Friday, November 16, 2001

How is the food in space? The sixth-graders wanted to know. Are the spacesuits comfortable? What does it feel like to float in space?

Yesterday, students from John Quincy Adams Elementary School in the District found out directly from astronauts 247 miles above the Earth.

Floating is fun, they found out. We have a pretty good selection of food, astronauts told the students. The spacesuits are comfortable for a while.

During a 20-minute telephone call that had a televised video feed, about 50 students at the Northwest school quizzed the three crew members aboard the International Space Station on their life in space.

“Do you trade off on the foods you eat to share Russian and American food, and how do you eat it?” asked Jamie Argueta, 11.

“How big is the International Space Station?” Tyrell Brunson, 10, wanted to know.

“Is it scary when you first walk out in space?” wondered Brandi Patterson, 11.

U.S. Cmdr. Frank Culbertson Jr., pilot Vladimir Dezhurov and flight engineer Mikhail Tyurin took turns answering the children.

Sometimes, the astronauts eat Russian food, sometimes American food and sometimes a combination of both, the children were told. The space station is about the size of a two- or three-bedroom house, though “with more space.” The astronauts said they miss their families, even though it is fun to be out there.

They told the children about “flying like a bird” at zero gravity. They described avoiding flying particles and meteorites and being careful with food flying around. And they advised the children to mind their parents and teachers and to help each other.

“You are all a team down there,” Cmdr. Culbertson said.

The special event was part of several special treats for children around the nation commemorating American Education Week and International Education Week. Education Secretary Rod Paige and Roger Crouch, NASA International Space Station senior scientist and former space shuttle crew member, dropped by the school for the event.

Mr. Paige urged students to study foreign languages, math and science to prepare them for success in school, on the job and in life.

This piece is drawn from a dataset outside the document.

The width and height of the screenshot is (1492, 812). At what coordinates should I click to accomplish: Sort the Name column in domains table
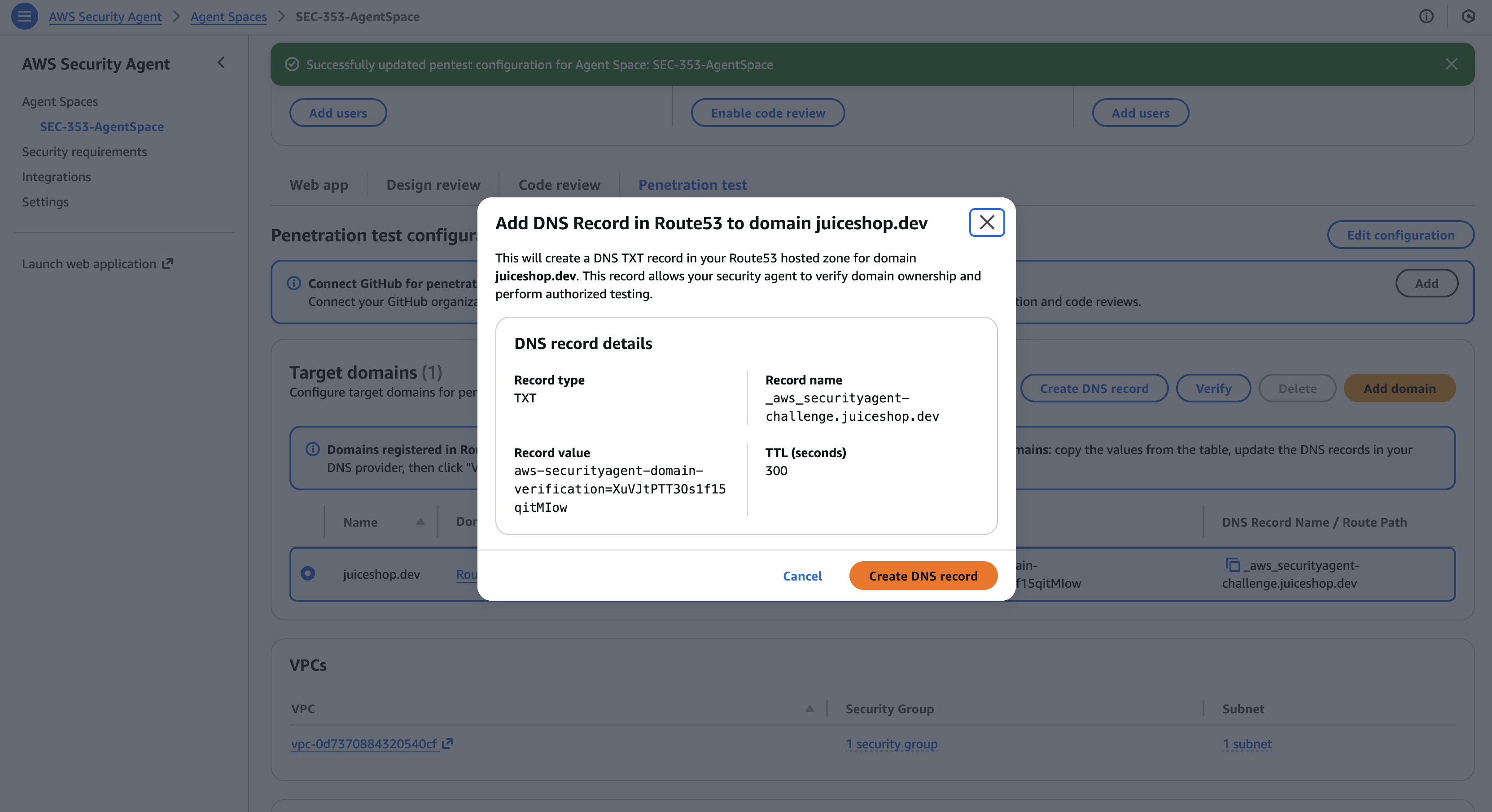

“These subjects make projects like the space station possible,” Mr. Paige said.

After the call, the students said they were nervous but excited talking to the astronauts. And they said the experience encouraged them to learn more about the world and space.

“The [astronauts] gave interesting answers,” said Esmeraldy Arce, 11, who wants to be a lawyer and scientist. “I would love to explore and find out how it feels in space or just discover new things around the world.”

During the 20-minute call, the questions ranged from practical and specific to more philosophical.

Arturo Garcia, 11, wanted to know how being an astronaut had changed their lives.

“You get to be in a space station and see the earth from 440 kilometers above,” Cmdr. Culbertson said.

“And how does that make you feel?” one child asked Mr. Crouch.

“It takes your breath away,” he answered.